Does implementing ongoing strategies, methods and technology ensure instruction is aligned to the student’s mastery of the lesson? Research and common sense says yes, but it still doesn’t make it easy. Focusing on the rewards or benefits is the only way to justify the means. It is essential that every single student have our very best support, intervention and attention to detail, thus ensuring they have the best path to individualized student achievement. Beyond the reason for implementing this model for student achievement, a byproduct of implementing individualized student learning plans to support the accountability model, is that a treasure trove of data exists in the artifacts of data that can be electronically and automatically aligned to the individual teacher portfolio. This smart data collected during teacher engagement is precisely the data elements to feed the teacher evaluation process. Teacher evaluation, although extremely important, forces effective teachers to stop teaching long enough to document all the core and extra-curricular engagement activities that make them effective. This seems counter-productive because the smart data system should be doing it automatically for them!
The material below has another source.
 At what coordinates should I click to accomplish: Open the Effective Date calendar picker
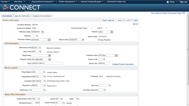[43, 32]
It is one thing to expect the accountability model to be implemented in the classroom where the heart of the instruction happens between the teacher and student, but it is another to support this effort from the district culture by adopting and supporting an early identification and quick intervention model. This model can be taxing on both the budget and patience of a district, but is the best way to support, encourage and motivate our teachers and students to meet the challenge of public education to produce graduates with the purpose of college and career readiness. District leaders from the school board to department heads must encourage, embrace and engage the proactive culture of accountability. This group must fund, empower and authorize the support team made up of principals and department heads. If this is just lip service to motivate the troops this will be very transparent and will have a counterproductive effect thus ultimately producing disengaged and ineffective classrooms.
Support at the district level is basically focusing on the implementation of the goals and objectives of the accountability strategy, which should be aligned to the basic objectives of community, district and state expectations of student achievement. Districts must rethink their educational resources to better support the accountability model. Accountability model means being accountable for results. Results in the classroom include knowledge transfer from teacher to student and data demonstrating and supporting mastery. Districts have to engage in this success formula with a new sense of demonstrated commitment in areas including intuitive technology systems and dynamic curriculum for flexible lesson planning, especially in areas of supplemental content and professional development.
It is clear that the educational transition from accountability to student achievement is directly focused on every student’s achievement and every teacher’s effectiveness. Every student should be provided a clear path to graduation prepared for life, and every teacher should pay an active part in this expectation. Districts must ensure that the classroom is equipped with a technology system that is simple to navigate and easy to use that allows for teachers to write an individualized learning plan with features supporting skill level assessments, and tied to flexible curriculum for on demand lesson planning. With progress monitoring data analytics toward key indicators of success.